In-state tuition at public, four-year colleges averaged $8,893 for the 2013-2014 academic year, up 2.9% from the year before, and down from an average of 8% growth over the past decade. The price tag at private universities climbed 3.8% to an average of $30,100 for the 2013-2014 school year. 

Princeton Review President Rob Franek says that overall college costs seem to be leveling off, a trend that began in 2012.

“This is an extension of milder price increase, but I am cautious of telling students and families that it will be more affordable to attend college, because that doesn’t give the full picture,” Franek says. “It’s still an expensive venture.”

Despite college debt topping $1 trillion for the first time ever last year, borrowing is trending downward, according to the College Board’s 30th Annual Trends in Student Aid Report. In the 2012-2013 school year, federal Stafford undergraduate loans dropped by 3.9% as the amount borrowed fell by $3.7 billion. 

The grants that students receive via federal and state governments, and from institutions is no longer growing fast enough to keep net prices from increasing, College Board reports.

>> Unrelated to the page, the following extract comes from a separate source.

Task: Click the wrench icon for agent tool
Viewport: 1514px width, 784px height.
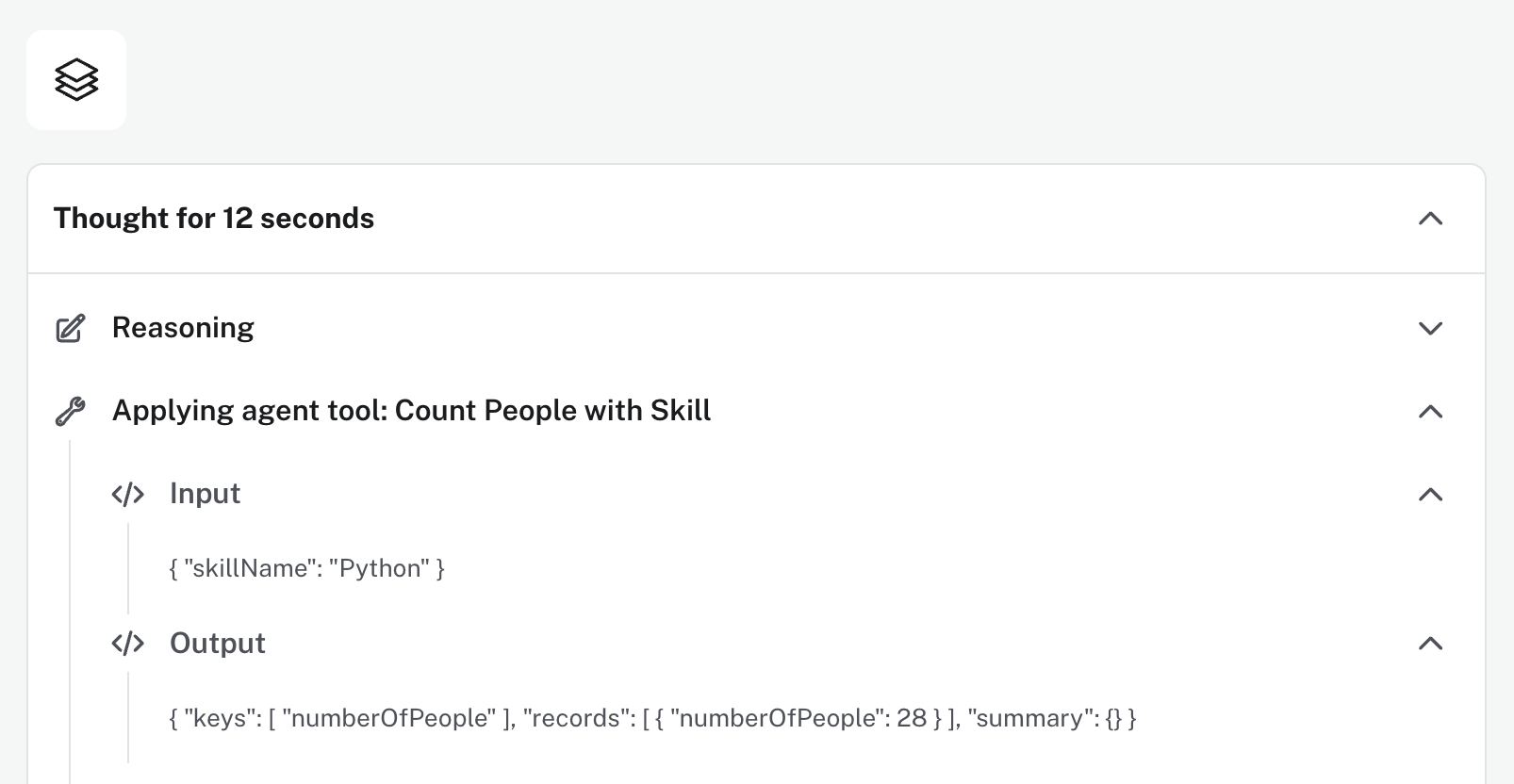Action: (71, 411)
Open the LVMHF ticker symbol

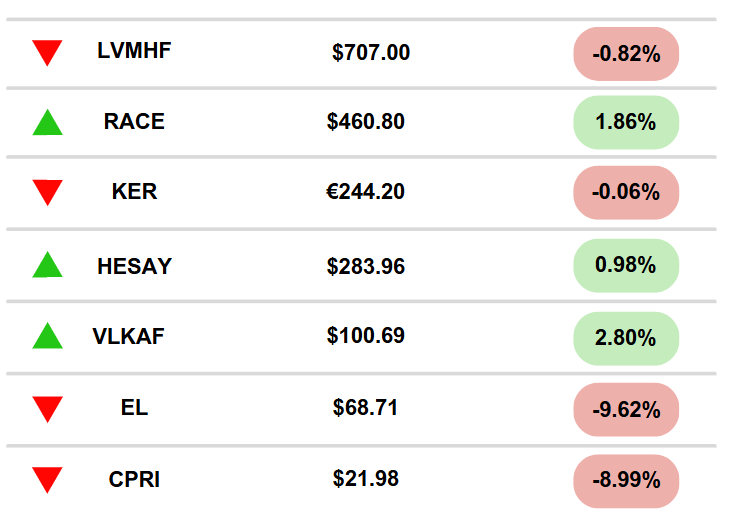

The net price students actually pay for college, accounting for grant aid and tax breaks, is rising despite "published prices" slowing.

The College Board finds 60% of students who earned bachelor’s degrees in 2011-2012 and took out student loans graduated with an average debt of $26,500.

Franek says the government is offering fewer grants to students to help pay for college, but in some cases universities are picking up the slack. 

“I applaud colleges for that trend, they are realizing these are huge burdens for students and families,” he says.